Thread: Re: Improve verification of recovery_target_timeline GUC.

On 2/14/25 02:42, Michael Paquier wrote:
> On Fri, Jan 24, 2025 at 01:36:45PM +0000, David Steele wrote:
> 
>> +        timeline = strtoull(*newval, &endp, 0);
>> +
>> +        if (*endp != '\0' || errno == EINVAL || errno == ERANGE)
>>           {
>>               GUC_check_errdetail("\"recovery_target_timeline\" is not a valid number.");
>>               return false;
>>           }
> 
> Why not using strtou64() here?  That's more portable depending on
> SIZEOF_LONG (aka the 4 bytes on WIN32 vs 8 bytes for the rest of the
> world).

Done.

>> +
>> +        if (timeline < 2 || timeline > UINT_MAX)
>> +        {
> 
> A recovery_target_timeline of 1 is a valid value, isn't it?
> 
>> +            GUC_check_errdetail(
>> +                "\"recovery_target_timeline\" must be between 2 and 4,294,967,295.");
>> +            return false;
>> +        }
> 
> I would suggest to rewrite that as \"%s\" must be between %u and %u,
> which would be more generic for translations in case there is an
> overlap with something else.

Done. This means there are no commas in the upper bound but I don't 
think it's a big deal and it more closely matches other GUC messages.
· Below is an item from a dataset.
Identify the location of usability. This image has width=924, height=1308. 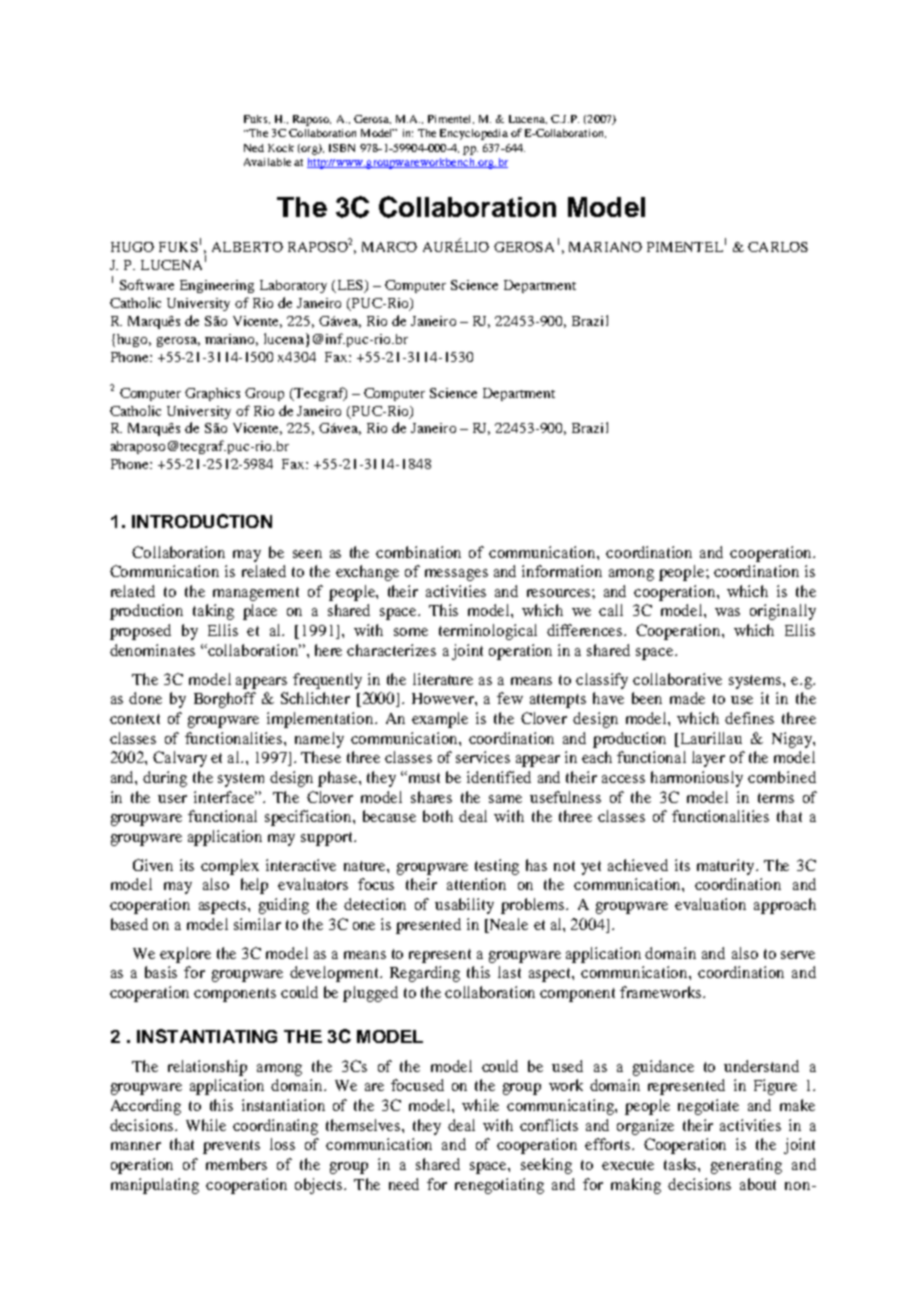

>> +$logfile = slurp_file($node_standby->logfile());
>> +ok($logfile =~ qr/must be between 2 and 4,294,967,295/,
>> +    'target timelime out of max range');
> 
> These sequences of tests could be improved:
> - Let's use start locations for the logs slurped, reducing the scope
> of the logs scanned.

Done.

> - Perhaps it would be better to rely on wait_for_log() to make sure
> that the expected log contents are generated without any kind of race
> condition?

Done.

I'm also now using a single cluster for all three tests rather than 
creating a new one for each test. This is definitely more efficient.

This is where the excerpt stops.